■ Items listed in a dataset:
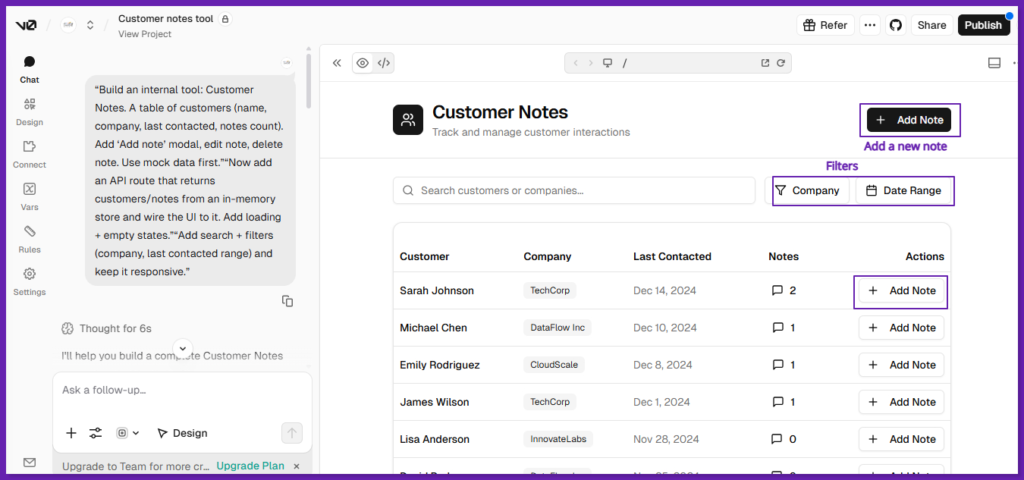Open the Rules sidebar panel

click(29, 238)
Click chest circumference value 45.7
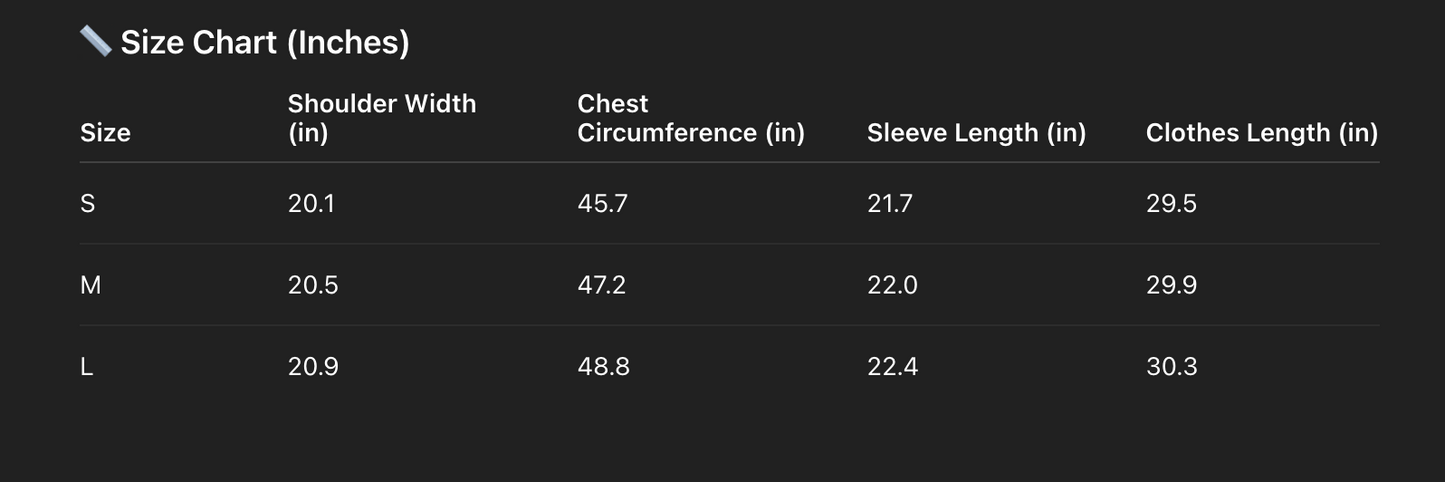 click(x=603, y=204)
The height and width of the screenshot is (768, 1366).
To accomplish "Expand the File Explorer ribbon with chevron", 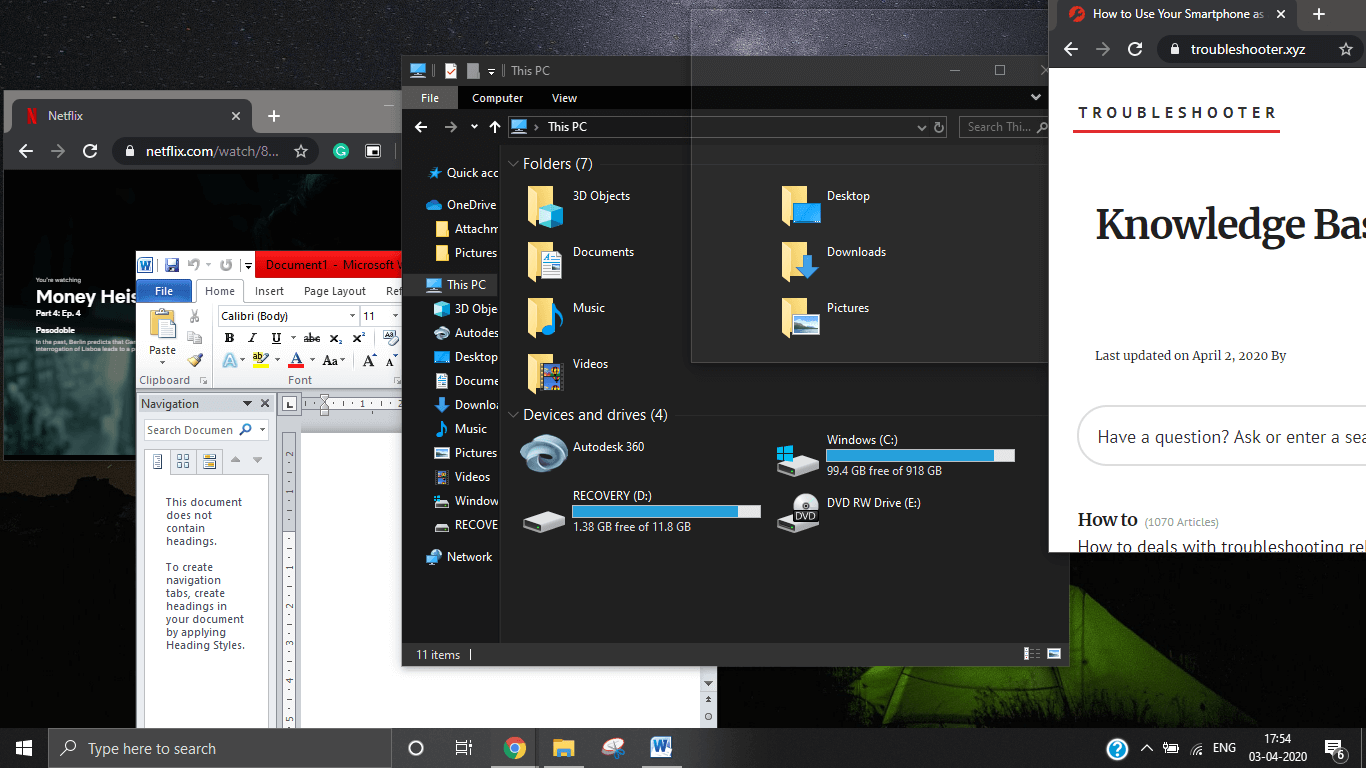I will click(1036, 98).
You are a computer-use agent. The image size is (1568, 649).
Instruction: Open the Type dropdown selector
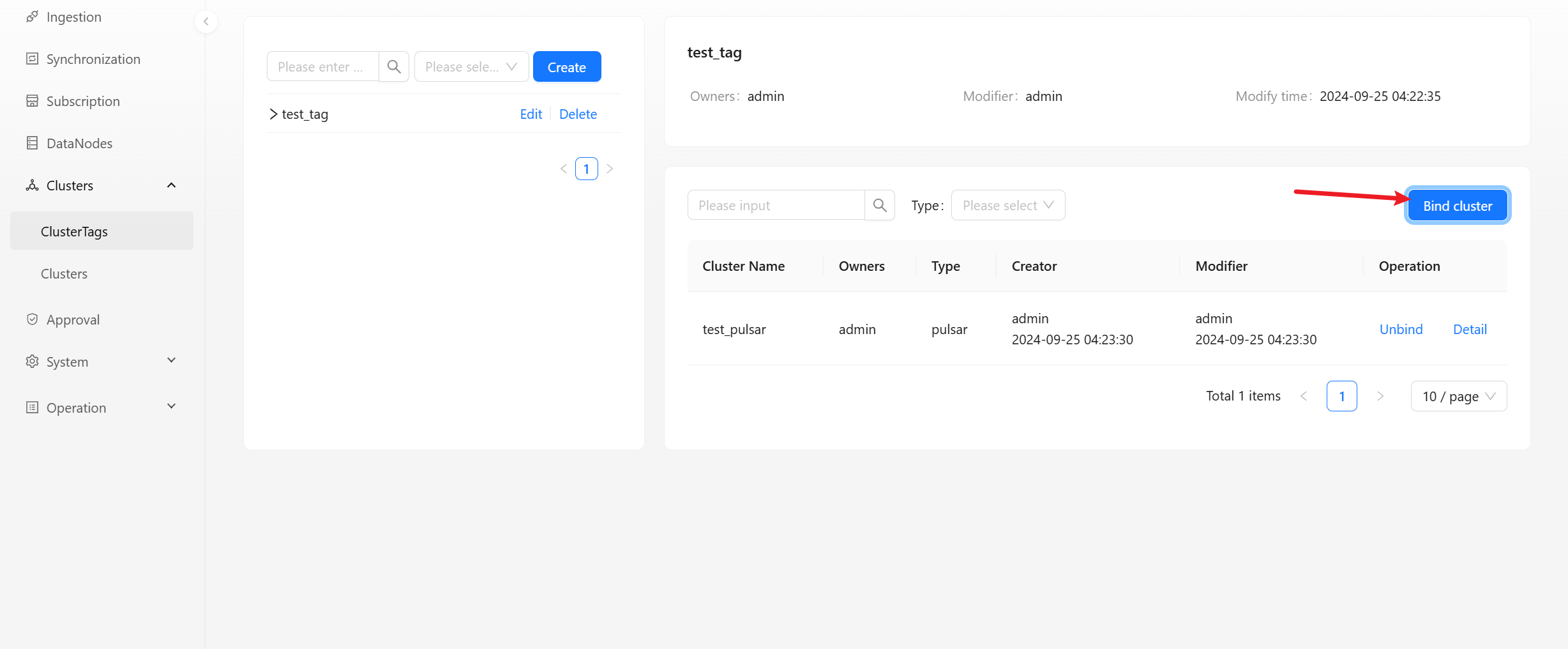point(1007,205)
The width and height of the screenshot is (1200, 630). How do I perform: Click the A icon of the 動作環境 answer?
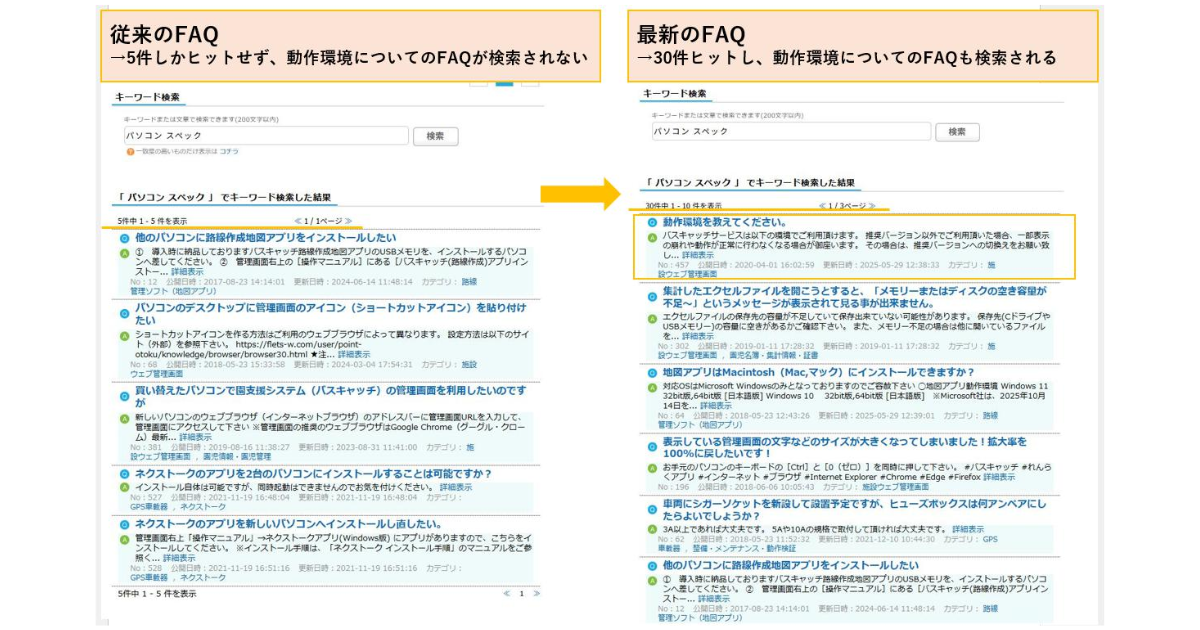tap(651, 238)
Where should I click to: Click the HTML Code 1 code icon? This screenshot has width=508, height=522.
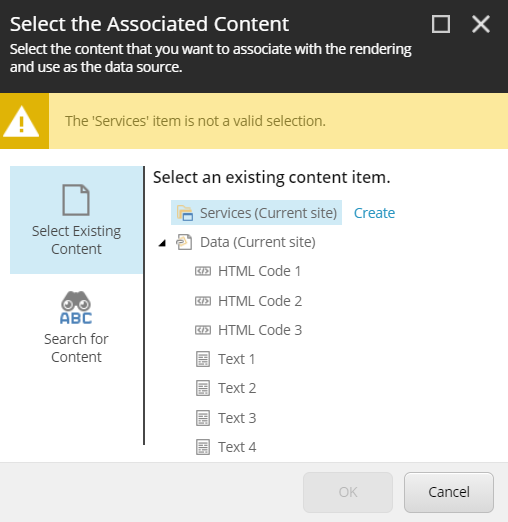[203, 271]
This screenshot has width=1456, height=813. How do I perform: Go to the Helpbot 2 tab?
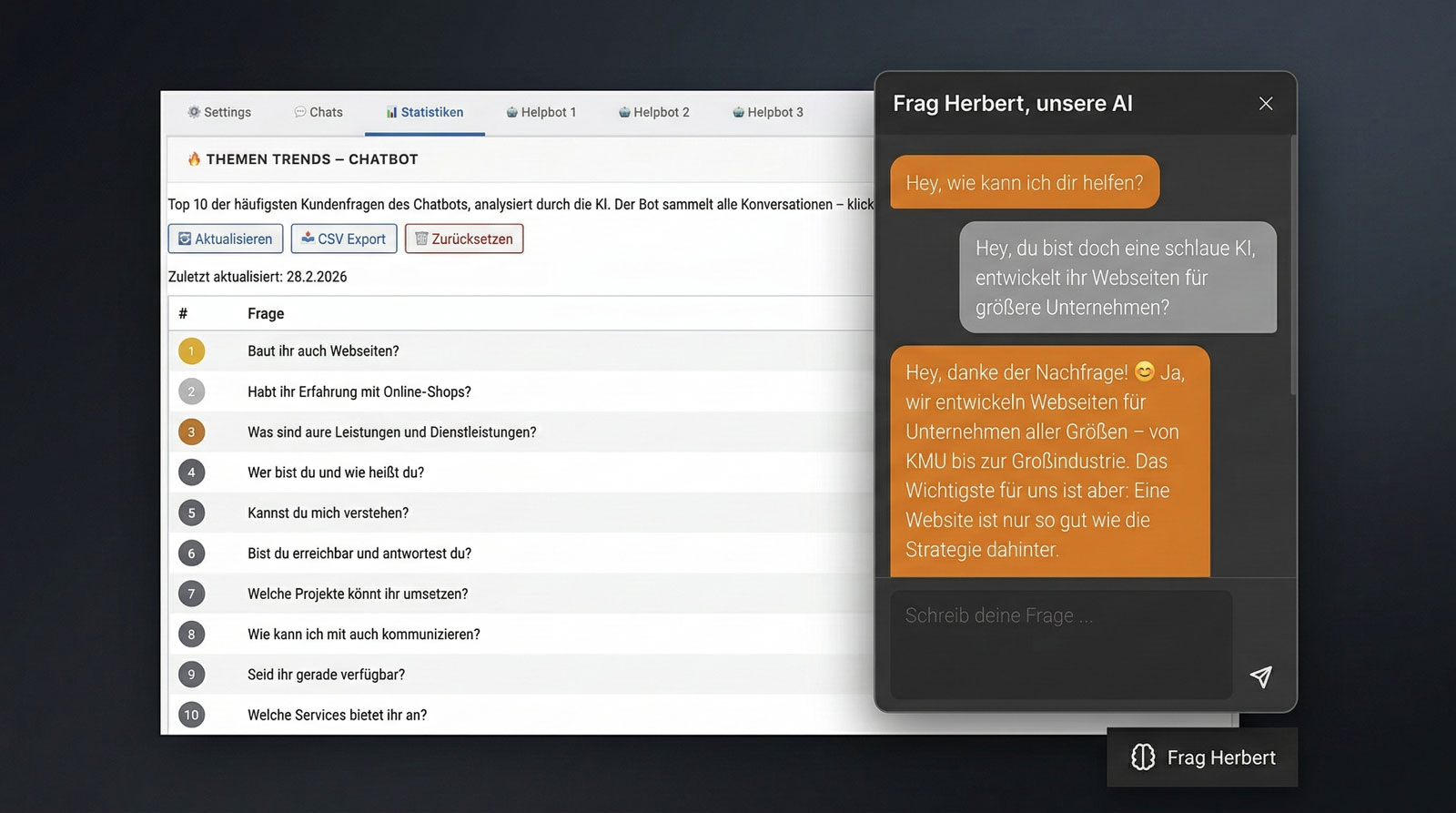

■ The problem: Only exact duplicates of the lines from the one containing "The width and" through the final line of the entries, both included, are needed, with pictures left out.

■ Result below:
The width and height of the screenshot is (1200, 630). How do I perform: Click the A icon of the 動作環境 answer?
tap(651, 238)
Where should I click to: Click the HTML Code 1 code icon? This screenshot has width=508, height=522.
[203, 271]
This screenshot has width=1456, height=813. How do I perform: Go to the Helpbot 2 tab?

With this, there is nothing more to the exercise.